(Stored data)
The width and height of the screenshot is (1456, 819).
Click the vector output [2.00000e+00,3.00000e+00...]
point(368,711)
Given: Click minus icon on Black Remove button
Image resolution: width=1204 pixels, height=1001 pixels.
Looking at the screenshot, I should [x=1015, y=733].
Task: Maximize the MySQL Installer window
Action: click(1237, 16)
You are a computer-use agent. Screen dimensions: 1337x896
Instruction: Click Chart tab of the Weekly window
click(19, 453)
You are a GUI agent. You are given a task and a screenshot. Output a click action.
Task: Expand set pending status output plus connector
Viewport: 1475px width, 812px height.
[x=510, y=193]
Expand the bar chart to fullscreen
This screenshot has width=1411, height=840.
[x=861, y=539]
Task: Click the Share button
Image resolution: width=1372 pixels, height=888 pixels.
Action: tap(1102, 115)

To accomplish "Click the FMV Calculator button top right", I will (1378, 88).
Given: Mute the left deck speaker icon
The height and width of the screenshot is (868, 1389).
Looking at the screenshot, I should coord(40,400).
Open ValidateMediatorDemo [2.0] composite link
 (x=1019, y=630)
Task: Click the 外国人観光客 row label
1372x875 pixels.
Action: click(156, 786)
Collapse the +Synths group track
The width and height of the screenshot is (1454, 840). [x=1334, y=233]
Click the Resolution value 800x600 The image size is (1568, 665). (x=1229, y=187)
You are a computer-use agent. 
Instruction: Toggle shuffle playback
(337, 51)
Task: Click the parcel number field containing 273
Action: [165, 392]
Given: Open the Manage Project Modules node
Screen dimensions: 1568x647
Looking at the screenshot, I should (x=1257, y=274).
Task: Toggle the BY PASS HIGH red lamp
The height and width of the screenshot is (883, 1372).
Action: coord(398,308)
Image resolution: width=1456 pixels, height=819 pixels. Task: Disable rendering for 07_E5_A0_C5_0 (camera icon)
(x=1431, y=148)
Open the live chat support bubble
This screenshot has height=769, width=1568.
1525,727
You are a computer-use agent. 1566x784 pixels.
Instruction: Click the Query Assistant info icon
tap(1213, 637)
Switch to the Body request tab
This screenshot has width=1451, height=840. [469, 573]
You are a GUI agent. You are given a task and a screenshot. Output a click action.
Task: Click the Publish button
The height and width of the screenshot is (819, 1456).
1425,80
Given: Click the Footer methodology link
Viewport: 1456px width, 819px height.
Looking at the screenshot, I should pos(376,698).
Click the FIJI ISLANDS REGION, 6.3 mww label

**TASK INSTRUCTIONS**
Please output the complete data exactly.

**WRITTEN SOLUTION**
The width and height of the screenshot is (1456, 819).
Click the vector output [2.00000e+00,3.00000e+00...]
point(368,711)
Given: Click minus icon on Black Remove button
Image resolution: width=1204 pixels, height=1001 pixels.
Looking at the screenshot, I should [x=1015, y=733].
Task: Maximize the MySQL Installer window
Action: click(1237, 16)
You are a computer-use agent. Screen dimensions: 1337x896
Instruction: Click Chart tab of the Weekly window
click(19, 453)
You are a GUI agent. You are given a task and a screenshot. Output a click action.
Task: Expand set pending status output plus connector
Viewport: 1475px width, 812px height.
[x=510, y=193]
Expand the bar chart to fullscreen
This screenshot has width=1411, height=840.
[x=861, y=539]
Task: Click the Share button
Image resolution: width=1372 pixels, height=888 pixels.
Action: tap(1102, 115)

To accomplish "Click the FMV Calculator button top right", I will (1378, 88).
Given: Mute the left deck speaker icon
The height and width of the screenshot is (868, 1389).
Looking at the screenshot, I should coord(40,400).
Open ValidateMediatorDemo [2.0] composite link
 (x=1019, y=630)
Task: Click the 外国人観光客 row label
1372x875 pixels.
Action: click(156, 786)
Collapse the +Synths group track
The width and height of the screenshot is (1454, 840). [x=1334, y=233]
Click the Resolution value 800x600 The image size is (1568, 665). (x=1229, y=187)
You are a computer-use agent. 
Instruction: Toggle shuffle playback
(337, 51)
Task: Click the parcel number field containing 273
Action: [165, 392]
Given: Open the Manage Project Modules node
Screen dimensions: 1568x647
Looking at the screenshot, I should (x=1257, y=274).
Task: Toggle the BY PASS HIGH red lamp
The height and width of the screenshot is (883, 1372).
Action: coord(398,308)
Image resolution: width=1456 pixels, height=819 pixels. Task: Disable rendering for 07_E5_A0_C5_0 (camera icon)
(x=1431, y=148)
Open the live chat support bubble
This screenshot has height=769, width=1568.
1525,727
You are a computer-use agent. 1566x784 pixels.
Instruction: Click the Query Assistant info icon
tap(1213, 637)
Switch to the Body request tab
This screenshot has width=1451, height=840. [469, 573]
You are a GUI agent. You are given a task and a screenshot. Output a click action.
Task: Click the Publish button
The height and width of the screenshot is (819, 1456).
1425,80
Given: Click the Footer methodology link
Viewport: 1456px width, 819px height.
Looking at the screenshot, I should pos(376,698).
Click the FIJI ISLANDS REGION, 6.3 mww label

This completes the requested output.